* EXERCISE GOAL *
Rewrite the material from the line with "This screenshot has width=810, height=542." to the line with "(994, 308).", switching "GUI agent" to "screen agent" and leaving everything else the same.

※

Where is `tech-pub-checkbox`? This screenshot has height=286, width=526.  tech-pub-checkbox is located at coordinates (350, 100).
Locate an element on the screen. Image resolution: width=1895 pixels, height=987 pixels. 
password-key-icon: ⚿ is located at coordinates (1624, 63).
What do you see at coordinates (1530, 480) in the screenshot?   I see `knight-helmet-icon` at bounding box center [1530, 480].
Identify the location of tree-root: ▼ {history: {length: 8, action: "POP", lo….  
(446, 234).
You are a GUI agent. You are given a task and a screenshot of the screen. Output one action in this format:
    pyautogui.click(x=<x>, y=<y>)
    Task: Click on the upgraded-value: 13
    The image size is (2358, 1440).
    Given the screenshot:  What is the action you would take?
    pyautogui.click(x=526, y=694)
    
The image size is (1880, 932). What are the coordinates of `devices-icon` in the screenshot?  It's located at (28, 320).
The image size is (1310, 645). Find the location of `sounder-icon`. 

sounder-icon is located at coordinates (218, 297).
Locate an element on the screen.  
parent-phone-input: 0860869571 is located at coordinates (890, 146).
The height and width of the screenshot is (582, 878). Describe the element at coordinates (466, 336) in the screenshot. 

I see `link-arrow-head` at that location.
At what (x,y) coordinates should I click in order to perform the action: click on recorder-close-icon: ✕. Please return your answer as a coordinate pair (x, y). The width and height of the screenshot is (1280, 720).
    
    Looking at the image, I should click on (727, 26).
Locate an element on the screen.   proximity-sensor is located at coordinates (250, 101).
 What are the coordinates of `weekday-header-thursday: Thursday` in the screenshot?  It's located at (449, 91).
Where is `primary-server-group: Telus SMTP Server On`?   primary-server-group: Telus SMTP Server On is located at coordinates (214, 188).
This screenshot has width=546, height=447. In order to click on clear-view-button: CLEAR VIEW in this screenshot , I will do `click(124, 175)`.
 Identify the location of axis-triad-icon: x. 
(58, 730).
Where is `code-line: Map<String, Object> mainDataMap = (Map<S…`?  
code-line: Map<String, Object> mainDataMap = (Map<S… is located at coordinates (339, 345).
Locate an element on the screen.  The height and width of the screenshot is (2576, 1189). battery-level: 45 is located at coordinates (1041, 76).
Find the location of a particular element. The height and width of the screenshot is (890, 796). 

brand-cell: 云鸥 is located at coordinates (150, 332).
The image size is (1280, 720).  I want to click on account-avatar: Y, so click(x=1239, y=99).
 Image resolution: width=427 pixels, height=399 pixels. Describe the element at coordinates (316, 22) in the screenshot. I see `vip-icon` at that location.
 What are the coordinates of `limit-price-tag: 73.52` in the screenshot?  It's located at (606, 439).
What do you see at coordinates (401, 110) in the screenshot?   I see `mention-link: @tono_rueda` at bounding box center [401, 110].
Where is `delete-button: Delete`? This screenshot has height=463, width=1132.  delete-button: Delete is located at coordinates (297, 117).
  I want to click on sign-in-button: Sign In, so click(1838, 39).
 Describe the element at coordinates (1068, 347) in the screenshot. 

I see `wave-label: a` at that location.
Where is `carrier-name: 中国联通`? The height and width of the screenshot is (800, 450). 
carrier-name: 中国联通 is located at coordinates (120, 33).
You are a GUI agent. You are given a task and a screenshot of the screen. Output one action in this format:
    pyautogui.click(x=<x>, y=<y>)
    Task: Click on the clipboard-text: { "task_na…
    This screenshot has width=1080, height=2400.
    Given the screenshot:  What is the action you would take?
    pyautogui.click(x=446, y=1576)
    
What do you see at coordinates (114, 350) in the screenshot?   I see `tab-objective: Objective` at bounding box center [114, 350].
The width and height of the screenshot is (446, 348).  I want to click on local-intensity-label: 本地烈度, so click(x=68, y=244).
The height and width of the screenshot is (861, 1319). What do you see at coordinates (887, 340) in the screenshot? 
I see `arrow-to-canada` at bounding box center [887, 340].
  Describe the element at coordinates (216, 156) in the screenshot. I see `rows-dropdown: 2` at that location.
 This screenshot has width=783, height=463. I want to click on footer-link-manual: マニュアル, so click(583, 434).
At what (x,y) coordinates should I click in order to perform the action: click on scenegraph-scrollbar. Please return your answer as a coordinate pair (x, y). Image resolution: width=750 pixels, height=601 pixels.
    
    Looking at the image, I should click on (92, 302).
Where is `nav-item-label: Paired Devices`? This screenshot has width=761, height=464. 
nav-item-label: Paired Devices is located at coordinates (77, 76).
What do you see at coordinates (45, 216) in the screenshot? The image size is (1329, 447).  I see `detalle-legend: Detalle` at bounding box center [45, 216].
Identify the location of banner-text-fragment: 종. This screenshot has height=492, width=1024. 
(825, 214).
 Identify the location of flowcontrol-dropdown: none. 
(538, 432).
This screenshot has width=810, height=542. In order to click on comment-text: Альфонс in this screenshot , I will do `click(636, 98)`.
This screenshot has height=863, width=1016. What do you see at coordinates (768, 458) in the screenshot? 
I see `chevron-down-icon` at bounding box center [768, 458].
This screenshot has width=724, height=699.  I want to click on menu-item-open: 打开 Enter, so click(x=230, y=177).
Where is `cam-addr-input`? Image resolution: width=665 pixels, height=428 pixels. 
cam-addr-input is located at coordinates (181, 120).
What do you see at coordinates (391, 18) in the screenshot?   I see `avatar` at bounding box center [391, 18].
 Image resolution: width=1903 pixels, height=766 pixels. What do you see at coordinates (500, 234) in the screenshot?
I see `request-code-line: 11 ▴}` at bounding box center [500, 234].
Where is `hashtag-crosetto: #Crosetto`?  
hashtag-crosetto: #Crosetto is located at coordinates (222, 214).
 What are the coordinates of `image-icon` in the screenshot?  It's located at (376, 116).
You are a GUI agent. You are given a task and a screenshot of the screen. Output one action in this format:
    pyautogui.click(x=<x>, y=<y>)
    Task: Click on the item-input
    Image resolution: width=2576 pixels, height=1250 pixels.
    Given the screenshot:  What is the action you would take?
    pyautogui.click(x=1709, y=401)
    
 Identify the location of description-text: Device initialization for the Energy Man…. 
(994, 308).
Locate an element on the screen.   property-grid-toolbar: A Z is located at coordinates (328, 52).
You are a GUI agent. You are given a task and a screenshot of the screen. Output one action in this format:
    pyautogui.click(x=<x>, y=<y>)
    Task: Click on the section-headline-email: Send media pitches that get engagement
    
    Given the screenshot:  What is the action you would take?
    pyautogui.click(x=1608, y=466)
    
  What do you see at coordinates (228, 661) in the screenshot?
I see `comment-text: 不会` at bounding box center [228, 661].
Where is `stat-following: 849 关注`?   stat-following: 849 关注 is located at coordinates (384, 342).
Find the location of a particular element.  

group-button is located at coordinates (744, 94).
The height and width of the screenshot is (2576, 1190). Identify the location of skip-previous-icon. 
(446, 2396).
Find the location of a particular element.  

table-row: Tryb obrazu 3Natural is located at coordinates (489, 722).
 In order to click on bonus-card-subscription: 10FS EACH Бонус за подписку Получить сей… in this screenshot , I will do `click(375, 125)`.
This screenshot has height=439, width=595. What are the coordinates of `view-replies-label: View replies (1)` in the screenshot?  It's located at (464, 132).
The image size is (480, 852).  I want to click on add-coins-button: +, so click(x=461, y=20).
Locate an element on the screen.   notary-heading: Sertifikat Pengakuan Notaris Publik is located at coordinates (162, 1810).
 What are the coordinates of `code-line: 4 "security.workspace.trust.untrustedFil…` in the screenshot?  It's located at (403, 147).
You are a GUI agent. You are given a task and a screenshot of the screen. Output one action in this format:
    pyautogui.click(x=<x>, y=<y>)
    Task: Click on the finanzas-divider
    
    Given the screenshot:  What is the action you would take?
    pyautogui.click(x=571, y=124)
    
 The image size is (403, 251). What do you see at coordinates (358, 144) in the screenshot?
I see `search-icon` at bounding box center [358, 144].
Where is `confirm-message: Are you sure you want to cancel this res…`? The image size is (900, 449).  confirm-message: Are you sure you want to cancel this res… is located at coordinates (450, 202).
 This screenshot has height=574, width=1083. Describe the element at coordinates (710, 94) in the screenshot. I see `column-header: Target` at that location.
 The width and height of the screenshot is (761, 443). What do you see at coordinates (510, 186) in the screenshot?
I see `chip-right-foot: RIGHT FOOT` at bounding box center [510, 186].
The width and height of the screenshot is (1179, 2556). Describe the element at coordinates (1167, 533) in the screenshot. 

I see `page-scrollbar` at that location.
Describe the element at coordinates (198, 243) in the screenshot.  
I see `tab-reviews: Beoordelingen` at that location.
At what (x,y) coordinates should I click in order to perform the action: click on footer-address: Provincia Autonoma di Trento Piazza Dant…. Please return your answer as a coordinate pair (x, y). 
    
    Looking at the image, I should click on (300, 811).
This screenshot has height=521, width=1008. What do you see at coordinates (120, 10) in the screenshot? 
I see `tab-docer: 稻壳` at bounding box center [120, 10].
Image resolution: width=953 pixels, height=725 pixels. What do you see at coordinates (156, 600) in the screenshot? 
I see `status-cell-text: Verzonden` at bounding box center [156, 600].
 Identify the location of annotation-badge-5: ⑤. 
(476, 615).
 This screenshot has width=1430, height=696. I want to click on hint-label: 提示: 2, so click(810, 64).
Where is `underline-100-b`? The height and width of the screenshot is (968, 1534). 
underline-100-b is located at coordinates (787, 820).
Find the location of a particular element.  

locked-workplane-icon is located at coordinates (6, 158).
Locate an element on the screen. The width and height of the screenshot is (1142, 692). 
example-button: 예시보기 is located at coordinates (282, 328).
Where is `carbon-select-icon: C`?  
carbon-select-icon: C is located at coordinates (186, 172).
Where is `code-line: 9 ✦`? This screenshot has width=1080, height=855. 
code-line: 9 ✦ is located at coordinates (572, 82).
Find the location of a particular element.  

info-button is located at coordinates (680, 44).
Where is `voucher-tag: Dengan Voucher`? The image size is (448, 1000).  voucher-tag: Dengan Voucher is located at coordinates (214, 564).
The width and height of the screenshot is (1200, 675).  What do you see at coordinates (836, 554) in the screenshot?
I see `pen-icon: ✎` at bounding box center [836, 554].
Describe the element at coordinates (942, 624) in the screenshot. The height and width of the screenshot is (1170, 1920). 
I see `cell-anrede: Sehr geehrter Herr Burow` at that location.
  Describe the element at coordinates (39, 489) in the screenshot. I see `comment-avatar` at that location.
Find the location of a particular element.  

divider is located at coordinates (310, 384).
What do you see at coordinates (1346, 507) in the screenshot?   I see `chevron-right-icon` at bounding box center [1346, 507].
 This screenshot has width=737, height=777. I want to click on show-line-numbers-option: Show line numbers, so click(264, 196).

※

* EXERCISE RESPONSE *
This screenshot has width=810, height=542. In order to click on comment-text: Альфонс in this screenshot , I will do `click(636, 98)`.
This screenshot has height=863, width=1016. What do you see at coordinates (768, 458) in the screenshot? 
I see `chevron-down-icon` at bounding box center [768, 458].
This screenshot has width=724, height=699.  I want to click on menu-item-open: 打开 Enter, so click(x=230, y=177).
Where is `cam-addr-input`? Image resolution: width=665 pixels, height=428 pixels. 
cam-addr-input is located at coordinates (181, 120).
What do you see at coordinates (391, 18) in the screenshot?   I see `avatar` at bounding box center [391, 18].
 Image resolution: width=1903 pixels, height=766 pixels. What do you see at coordinates (500, 234) in the screenshot?
I see `request-code-line: 11 ▴}` at bounding box center [500, 234].
Where is `hashtag-crosetto: #Crosetto`?  
hashtag-crosetto: #Crosetto is located at coordinates (222, 214).
 What are the coordinates of `image-icon` in the screenshot?  It's located at (376, 116).
You are a screen agent. You are given a task and a screenshot of the screen. Output one action in this format:
    pyautogui.click(x=<x>, y=<y>)
    Task: Click on the item-input
    Image resolution: width=2576 pixels, height=1250 pixels.
    Given the screenshot:  What is the action you would take?
    pyautogui.click(x=1709, y=401)
    
 Identify the location of description-text: Device initialization for the Energy Man…. 
(994, 308).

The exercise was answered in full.